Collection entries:
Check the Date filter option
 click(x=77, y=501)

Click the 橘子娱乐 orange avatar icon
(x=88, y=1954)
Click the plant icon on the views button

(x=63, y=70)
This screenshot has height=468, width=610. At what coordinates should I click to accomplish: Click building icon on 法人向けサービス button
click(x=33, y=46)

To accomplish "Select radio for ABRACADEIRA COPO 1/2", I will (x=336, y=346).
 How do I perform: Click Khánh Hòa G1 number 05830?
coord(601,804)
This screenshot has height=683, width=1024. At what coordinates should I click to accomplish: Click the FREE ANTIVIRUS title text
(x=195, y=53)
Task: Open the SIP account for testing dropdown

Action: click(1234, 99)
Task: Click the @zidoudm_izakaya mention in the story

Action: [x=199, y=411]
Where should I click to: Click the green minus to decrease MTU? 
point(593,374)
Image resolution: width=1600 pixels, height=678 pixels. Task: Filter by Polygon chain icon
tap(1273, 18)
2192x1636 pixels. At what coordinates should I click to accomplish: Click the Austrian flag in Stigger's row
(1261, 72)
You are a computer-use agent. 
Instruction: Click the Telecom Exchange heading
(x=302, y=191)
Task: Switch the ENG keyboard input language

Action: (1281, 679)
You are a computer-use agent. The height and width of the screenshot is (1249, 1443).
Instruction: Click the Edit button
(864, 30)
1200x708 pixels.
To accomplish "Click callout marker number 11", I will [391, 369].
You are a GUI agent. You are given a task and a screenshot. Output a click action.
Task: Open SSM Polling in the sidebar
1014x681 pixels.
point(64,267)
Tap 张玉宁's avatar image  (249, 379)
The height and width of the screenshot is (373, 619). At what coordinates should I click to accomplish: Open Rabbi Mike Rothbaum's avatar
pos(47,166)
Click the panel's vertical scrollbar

REQUIRED ACTION.
All the records shown above need to be given again exactly.

ANSWER BELOW.
Check the Date filter option
 click(x=77, y=501)

Click the 橘子娱乐 orange avatar icon
(x=88, y=1954)
Click the plant icon on the views button

(x=63, y=70)
This screenshot has height=468, width=610. At what coordinates should I click to accomplish: Click building icon on 法人向けサービス button
click(x=33, y=46)

To accomplish "Select radio for ABRACADEIRA COPO 1/2", I will (x=336, y=346).
 How do I perform: Click Khánh Hòa G1 number 05830?
coord(601,804)
This screenshot has height=683, width=1024. At what coordinates should I click to accomplish: Click the FREE ANTIVIRUS title text
(x=195, y=53)
Task: Open the SIP account for testing dropdown

Action: click(1234, 99)
Task: Click the @zidoudm_izakaya mention in the story

Action: [x=199, y=411]
Where should I click to: Click the green minus to decrease MTU? 
point(593,374)
Image resolution: width=1600 pixels, height=678 pixels. Task: Filter by Polygon chain icon
tap(1273, 18)
2192x1636 pixels. At what coordinates should I click to accomplish: Click the Austrian flag in Stigger's row
(1261, 72)
You are a computer-use agent. 
Instruction: Click the Telecom Exchange heading
(x=302, y=191)
Task: Switch the ENG keyboard input language

Action: (1281, 679)
You are a computer-use agent. The height and width of the screenshot is (1249, 1443).
Instruction: Click the Edit button
(864, 30)
1200x708 pixels.
To accomplish "Click callout marker number 11", I will [391, 369].
You are a GUI agent. You are given a task and a screenshot. Output a click action.
Task: Open SSM Polling in the sidebar
1014x681 pixels.
point(64,267)
Tap 张玉宁's avatar image  (249, 379)
The height and width of the screenshot is (373, 619). At what coordinates should I click to accomplish: Open Rabbi Mike Rothbaum's avatar
pos(47,166)
Click the panel's vertical scrollbar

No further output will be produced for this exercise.